Which is more secure for running untrusted multi-tenant code?

Neither is universally 'more secure' — they draw the boundary at different layers. Workers pack many tenants into a shared V8 process, so a bug in the shared engine (an isolate escape) has a wide blast radius by construction, which is why Cloudflare hardens the runtime heavily. Firecracker puts each tenant in its own VM with a separate kernel and address space, so a guest exploit is contained to one microVM and would have to escape the hypervisor to reach a neighbor. Both are exposed to microarchitectural side channels, so frame the hardware boundary as stronger for mutually-untrusting tenants, never as immune.

How fast is a Firecracker microVM compared to a Worker's cold start?

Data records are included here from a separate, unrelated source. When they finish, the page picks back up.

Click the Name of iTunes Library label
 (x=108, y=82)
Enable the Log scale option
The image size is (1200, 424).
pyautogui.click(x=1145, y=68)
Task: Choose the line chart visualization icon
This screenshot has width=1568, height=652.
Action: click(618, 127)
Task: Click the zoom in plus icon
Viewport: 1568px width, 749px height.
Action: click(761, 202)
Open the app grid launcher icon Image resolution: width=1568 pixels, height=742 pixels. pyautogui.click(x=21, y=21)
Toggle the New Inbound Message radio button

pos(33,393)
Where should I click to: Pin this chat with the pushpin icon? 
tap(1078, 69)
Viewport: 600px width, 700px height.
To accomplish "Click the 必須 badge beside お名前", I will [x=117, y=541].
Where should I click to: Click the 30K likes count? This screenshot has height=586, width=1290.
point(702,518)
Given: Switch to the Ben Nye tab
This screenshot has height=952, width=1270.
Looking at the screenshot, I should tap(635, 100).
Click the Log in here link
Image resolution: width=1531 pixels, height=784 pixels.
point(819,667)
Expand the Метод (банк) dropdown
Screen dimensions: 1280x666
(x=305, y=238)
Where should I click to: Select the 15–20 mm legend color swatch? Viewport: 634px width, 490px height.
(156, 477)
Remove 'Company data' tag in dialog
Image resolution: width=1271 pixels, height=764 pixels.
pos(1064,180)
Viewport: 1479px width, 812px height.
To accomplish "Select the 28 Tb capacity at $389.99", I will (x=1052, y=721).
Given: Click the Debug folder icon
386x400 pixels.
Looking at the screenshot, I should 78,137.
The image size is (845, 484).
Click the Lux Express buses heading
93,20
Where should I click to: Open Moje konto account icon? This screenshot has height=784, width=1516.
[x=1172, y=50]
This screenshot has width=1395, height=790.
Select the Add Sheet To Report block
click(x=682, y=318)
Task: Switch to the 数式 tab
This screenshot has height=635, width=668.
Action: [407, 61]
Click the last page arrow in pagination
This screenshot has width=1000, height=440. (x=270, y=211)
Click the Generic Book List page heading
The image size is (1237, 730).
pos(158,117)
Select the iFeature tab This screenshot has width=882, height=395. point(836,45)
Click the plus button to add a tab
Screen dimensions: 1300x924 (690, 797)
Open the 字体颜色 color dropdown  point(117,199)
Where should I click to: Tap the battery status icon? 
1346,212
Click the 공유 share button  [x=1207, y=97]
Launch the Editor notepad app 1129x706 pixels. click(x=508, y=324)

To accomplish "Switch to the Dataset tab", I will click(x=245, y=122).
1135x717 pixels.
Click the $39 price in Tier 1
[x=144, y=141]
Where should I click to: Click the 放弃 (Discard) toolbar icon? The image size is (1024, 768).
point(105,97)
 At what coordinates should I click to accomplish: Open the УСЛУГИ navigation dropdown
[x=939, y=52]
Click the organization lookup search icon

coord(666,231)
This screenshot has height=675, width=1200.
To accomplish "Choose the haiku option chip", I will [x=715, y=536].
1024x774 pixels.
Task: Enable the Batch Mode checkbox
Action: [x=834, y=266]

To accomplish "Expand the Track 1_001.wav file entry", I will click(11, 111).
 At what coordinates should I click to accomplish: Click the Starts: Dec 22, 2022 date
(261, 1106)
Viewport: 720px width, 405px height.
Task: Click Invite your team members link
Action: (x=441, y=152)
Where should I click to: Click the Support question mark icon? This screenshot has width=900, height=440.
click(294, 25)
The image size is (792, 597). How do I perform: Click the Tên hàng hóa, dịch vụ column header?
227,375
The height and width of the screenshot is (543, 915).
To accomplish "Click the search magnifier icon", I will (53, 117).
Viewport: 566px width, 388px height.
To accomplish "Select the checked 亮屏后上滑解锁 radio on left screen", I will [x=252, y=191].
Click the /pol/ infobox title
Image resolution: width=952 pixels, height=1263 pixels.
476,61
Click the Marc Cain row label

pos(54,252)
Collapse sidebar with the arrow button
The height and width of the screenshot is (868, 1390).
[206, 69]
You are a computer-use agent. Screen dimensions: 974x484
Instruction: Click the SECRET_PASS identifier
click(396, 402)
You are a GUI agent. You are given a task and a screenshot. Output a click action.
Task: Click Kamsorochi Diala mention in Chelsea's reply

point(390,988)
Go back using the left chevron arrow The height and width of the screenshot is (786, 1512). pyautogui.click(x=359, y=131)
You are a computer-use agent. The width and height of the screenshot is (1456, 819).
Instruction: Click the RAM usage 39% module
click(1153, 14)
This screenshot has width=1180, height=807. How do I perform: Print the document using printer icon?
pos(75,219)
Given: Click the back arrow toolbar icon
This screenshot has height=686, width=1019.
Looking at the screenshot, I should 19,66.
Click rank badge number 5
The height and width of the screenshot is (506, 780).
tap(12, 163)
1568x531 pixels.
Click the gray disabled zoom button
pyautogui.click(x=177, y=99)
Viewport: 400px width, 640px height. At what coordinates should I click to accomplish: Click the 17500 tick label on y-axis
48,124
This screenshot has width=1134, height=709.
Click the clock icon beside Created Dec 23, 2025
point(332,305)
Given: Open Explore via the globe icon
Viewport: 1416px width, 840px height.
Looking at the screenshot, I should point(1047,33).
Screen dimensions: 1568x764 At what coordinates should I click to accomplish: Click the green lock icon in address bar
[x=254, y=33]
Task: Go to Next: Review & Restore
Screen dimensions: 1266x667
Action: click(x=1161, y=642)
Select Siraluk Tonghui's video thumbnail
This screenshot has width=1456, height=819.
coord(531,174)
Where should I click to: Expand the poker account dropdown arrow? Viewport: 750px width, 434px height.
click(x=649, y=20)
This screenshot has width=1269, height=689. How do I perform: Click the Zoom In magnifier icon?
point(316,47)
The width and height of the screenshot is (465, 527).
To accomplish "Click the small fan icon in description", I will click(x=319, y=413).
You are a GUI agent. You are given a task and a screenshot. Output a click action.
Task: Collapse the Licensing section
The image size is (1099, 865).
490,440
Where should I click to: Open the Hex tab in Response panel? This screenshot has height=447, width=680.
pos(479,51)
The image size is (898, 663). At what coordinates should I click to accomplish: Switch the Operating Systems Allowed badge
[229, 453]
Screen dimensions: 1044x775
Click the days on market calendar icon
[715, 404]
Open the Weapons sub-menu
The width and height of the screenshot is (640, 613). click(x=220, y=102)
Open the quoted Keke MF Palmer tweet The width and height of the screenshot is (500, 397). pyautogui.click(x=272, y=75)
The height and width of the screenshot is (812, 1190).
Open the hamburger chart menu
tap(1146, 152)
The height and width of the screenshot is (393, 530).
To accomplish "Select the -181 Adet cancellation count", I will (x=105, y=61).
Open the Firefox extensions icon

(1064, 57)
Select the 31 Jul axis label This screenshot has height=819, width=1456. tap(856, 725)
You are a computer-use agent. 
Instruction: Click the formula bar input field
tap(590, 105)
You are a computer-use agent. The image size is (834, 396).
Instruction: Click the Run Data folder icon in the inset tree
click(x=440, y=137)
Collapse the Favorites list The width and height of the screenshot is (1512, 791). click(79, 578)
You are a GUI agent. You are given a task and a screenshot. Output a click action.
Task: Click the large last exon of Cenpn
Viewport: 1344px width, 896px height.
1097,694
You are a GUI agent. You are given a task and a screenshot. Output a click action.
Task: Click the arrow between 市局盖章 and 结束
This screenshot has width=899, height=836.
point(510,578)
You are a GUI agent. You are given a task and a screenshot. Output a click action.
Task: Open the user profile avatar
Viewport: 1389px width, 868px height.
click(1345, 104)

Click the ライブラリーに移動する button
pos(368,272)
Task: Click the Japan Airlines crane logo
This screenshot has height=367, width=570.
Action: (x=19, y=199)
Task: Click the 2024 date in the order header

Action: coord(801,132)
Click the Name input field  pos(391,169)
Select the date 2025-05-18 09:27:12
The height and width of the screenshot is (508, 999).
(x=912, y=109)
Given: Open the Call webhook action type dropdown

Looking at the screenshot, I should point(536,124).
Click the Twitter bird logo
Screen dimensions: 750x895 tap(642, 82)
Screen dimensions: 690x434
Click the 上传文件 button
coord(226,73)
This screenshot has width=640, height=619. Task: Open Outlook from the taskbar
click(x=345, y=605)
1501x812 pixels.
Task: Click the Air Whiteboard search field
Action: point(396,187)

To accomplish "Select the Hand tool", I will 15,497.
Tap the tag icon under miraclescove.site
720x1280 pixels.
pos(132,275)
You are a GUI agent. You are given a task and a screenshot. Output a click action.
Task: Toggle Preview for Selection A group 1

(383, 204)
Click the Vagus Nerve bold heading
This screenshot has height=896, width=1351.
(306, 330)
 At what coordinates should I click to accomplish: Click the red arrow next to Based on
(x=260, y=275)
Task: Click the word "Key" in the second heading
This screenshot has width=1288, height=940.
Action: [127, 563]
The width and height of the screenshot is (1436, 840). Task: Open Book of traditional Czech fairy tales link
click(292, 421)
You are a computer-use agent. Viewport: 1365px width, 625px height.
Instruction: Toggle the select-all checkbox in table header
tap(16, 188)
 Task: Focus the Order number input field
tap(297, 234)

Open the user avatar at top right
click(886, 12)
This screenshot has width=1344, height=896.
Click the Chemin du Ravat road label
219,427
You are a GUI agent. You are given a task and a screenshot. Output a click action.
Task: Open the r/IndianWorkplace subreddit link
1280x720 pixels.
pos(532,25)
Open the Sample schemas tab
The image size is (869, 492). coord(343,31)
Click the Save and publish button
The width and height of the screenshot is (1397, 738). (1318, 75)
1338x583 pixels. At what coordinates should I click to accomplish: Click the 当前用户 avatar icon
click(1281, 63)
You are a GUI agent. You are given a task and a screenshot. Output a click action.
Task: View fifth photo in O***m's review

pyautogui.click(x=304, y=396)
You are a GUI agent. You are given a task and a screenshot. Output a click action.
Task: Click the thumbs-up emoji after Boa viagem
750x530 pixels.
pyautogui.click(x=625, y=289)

A Worker isolate starts effectively instantly because there's no kernel to boot and no VM to spin up — just a new isolate in an already-warm engine (check Cloudflare's docs for current figures). Firecracker is heavier: a true first cold boot is around 3 seconds, but production platforms restore a baked snapshot instead of cold-booting. PandaStack's create is 179ms p50 (about 203ms p99) via snapshot-restore, with a same-host fork in 400–750ms. It's slower than an isolate and always will be, because you're getting a whole OS behind a hardware boundary rather than a request handler.

When should I choose Cloudflare Workers over a Firecracker-based sandbox?

Choose Workers when the workload is an edge request handler or glue — routing, auth, header rewriting, caching, calling bound services — written in JavaScript, TypeScript, or Wasm and living within the Workers runtime's API surface, where you want near-zero cold start at global scale and high density. Choose a Firecracker microVM when you must run arbitrary or AI-generated code, native binaries, subprocesses, full toolchains, or per-tenant databases, or when you need whole-machine snapshot and fork. A common architecture uses both: a Worker at the edge that hands heavy, untrusted work to a microVM backend.